In the next paragraph he continues and explains the discrepancy in size between these books.

This book will not attempt to fully describe the language. Instead, it will focus on the good parts with occasional warnings to avoid the bad. The subset that will be described here can be used to construct reliable, readable programs small and large. By focusing on just the good parts, we can reduce learning time, increase robustness, and save some trees.

Unfortunately there aren’t any newer versions of The Good Parts3, the ES5 spec was released in 2009 right after this was published, including a lot of Mr Crockford’s ideas, and in 2013 reached cross-browser compatibility. Fortunately, JavaScript isn’t bad enough to scare Doug away, he’s still a leader in the community working hard to make JavaScript better. Everyone wants to get a little of Crockford’s mojo so his critiques and techniques are often cited.

Every time there’s a take-down of JavaScript you will undoubtedly find that JavaScript not their preferred programming language and has it’s own set of quirks instead, and they’re different from the quirks of that person’s preferred language. JavaScript is weird, but that’s not abnormal for a programming language. JavaScript is a community language, so there’s been many “fixes” in the specifications over the years and enough so that it’s now it’s become like an assembly language for the web. In Crockford’s latest book he talks about making a language that compiles to JS, and it turns out there are some other languages that compile to JavaScript:

  1. Coffeescript (ruby-like)
  2. Typescript (C#-like)
  3. PureScript (Haskell-like)
  4. ClojureScript (Lisp-like)
  5. Flow (add strong types to JS)
  6. JSX (add html & css to JS)
  7. asm.js (Compile C to JS)
  8. Dart (Compile C to JS)
  9. WebAssembly/WASM (Compile C/Rust/anything to something that works alongside JS)
  10. and many more…

These all tend to fall into two camps: complicate JavaScript or disguises it. But none of these systems has fixed JavaScript because ultimately they still all depend on it to sideload the it or interact with the DOM or what have you. The compilers & transpilers produce JavaScript, and you have to navigate these languages’ quirks to have them get around JavaScript’s quirks. I haven’t noticed any reduction in bugs using these ‘better’ versions of JavaScript, and I’m not alone.

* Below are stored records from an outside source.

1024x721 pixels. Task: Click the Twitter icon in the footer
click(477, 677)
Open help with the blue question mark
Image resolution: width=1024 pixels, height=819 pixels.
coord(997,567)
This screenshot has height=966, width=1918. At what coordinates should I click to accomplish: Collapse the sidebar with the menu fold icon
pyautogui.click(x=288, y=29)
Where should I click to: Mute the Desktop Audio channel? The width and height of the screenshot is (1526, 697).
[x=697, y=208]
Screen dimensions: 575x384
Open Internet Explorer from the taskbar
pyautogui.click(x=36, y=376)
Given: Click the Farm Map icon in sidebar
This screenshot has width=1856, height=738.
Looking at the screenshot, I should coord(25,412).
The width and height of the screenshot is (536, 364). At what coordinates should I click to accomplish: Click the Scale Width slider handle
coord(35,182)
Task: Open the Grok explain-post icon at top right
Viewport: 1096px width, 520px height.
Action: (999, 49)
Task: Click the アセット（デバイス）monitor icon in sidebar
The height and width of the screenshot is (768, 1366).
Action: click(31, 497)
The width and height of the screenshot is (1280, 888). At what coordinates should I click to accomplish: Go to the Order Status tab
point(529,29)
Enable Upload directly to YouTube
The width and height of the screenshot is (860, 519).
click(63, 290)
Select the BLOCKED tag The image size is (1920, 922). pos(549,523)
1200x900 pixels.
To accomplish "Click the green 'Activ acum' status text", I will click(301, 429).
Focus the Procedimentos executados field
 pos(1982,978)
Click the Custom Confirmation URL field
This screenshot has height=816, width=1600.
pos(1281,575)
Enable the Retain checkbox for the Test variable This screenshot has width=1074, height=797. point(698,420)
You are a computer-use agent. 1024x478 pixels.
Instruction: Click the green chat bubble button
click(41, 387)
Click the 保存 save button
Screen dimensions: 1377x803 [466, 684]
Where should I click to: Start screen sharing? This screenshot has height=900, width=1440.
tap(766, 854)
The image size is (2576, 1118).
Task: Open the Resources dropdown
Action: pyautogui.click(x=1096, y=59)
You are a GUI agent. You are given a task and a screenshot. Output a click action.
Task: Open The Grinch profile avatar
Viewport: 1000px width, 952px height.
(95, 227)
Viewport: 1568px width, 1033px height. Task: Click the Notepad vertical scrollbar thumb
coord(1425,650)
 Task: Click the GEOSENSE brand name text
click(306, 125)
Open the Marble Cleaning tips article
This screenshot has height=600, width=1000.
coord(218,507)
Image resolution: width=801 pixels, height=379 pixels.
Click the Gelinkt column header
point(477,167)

I may be an old fogey, but before 2017 or so we didn’t need map files! We needed de-obfuscators and reverse engineering skills. Heck, we didn’t even need a Shadow DOM or any other virtual DOM4! In my curmudgeony old ways I’m inclined to say that people would benefit from learning how to write good JavaScript instead of writing it by proxy, but even C used to have linters. The language is evolving like it should be, or as it’s expected to, the way other open standards have developed: Through maddening chaos.

When push comes to shove JavaScript is neither Good or Evil, it can’t be, it’s a tool that can be used any way you’d like; and you best get used to it because it’s not going away any time soon.

I’m publishing this as part of 100 Days To Offload. You can join in yourself by visiting https://100daystooffload.com

  1. Brendon Eich, inventor of JavaScript 

  2. Not to mention the rise and fall of Flash/ActionScript. 

  3. the “Evil” parts are only about 5 pages in this book, I’d imagine this section will grow in the next edition 

  4. to paraphrase Bill Gates “one DOM should be enough for anyone!”